REQUIRED ACTIONS:
1. According to the lip-reading article, approximately how many English words are included in the visual map built by the study?
2. List every part of the face that the lip-reading article names as producing the shapes of visemes.
3. Continue the lip-reading article, picking up after its final sentence.

EXTRACT:
┄┄┄┄┄┄
Why We Make Lip-Reading Errors

Summary: Lip-reading is a highly demanding cognitive feat that forces the brain to decode speech by translating physical mouth movements instead of acoustic waveforms. While psychologists have long tracked overall accuracy rates, the underlying structure of why lip-readers make specific mistakes has historically been poorly understood. Traditionally, speech scientists analyzed these errors through an auditory lens, focusing on spoken sounds (phonemes) rather than raw visual features.

A new study has broken away from this acoustic bias, using network science to build a massive visual map of approximately 20,000 English words. The research switches the analytical focus to visemes, the distinct visual mouth, jaw, and lip shapes that correspond to spoken language.

By mapping words based on visual similarity rather than phonetic sound, the team exposed a complex, stretching topography of visual language, revealing that human errors are highly predictable and structurally driven by a word’s position within this visual network.

Key Facts

The Viseme Perspective: Unlike phonemes (units of sound), visemes are the fundamental units of visual speech. The study prioritized visual cues over auditory signals, mapping words solely by how they look when articulated by the lips, jaw, and mouth.
┄┄┄┄┄┄
DATASET SECTION:

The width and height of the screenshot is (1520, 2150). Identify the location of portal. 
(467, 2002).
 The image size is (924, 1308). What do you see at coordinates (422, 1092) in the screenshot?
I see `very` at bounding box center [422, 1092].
┄┄┄┄┄┄
ANSWERS TO EACH TASK:
1. Approximately 20,000 English words.

2. Mouth, jaw, lips

3.
The Look-Alike Bottleneck: The network map revealed that roughly one-third of all English words look identical to at least one other word when spoken, creating persistent perceptual competitors for lip-readers.
The Compression Phenomenon: The visual word landscape does not distribute evenly; it stretches and compresses. Words with high visual densities crowd into tightly packed spatial regions, severely multiplying the number of look-alike competitors and dropping lip-reading accuracy.
Predictable Error Paths: Lip-reading mistakes are non-random. A person is structurally more likely to misidentify an ambiguous word as a more commonly used vocabulary word within that same compressed network region.
The One-Viseme Miss: The data show that human lip-readers are often closer to the target word than they realize. Most errors are incredibly narrow, missing the correct target by just one or two visual features (visemes).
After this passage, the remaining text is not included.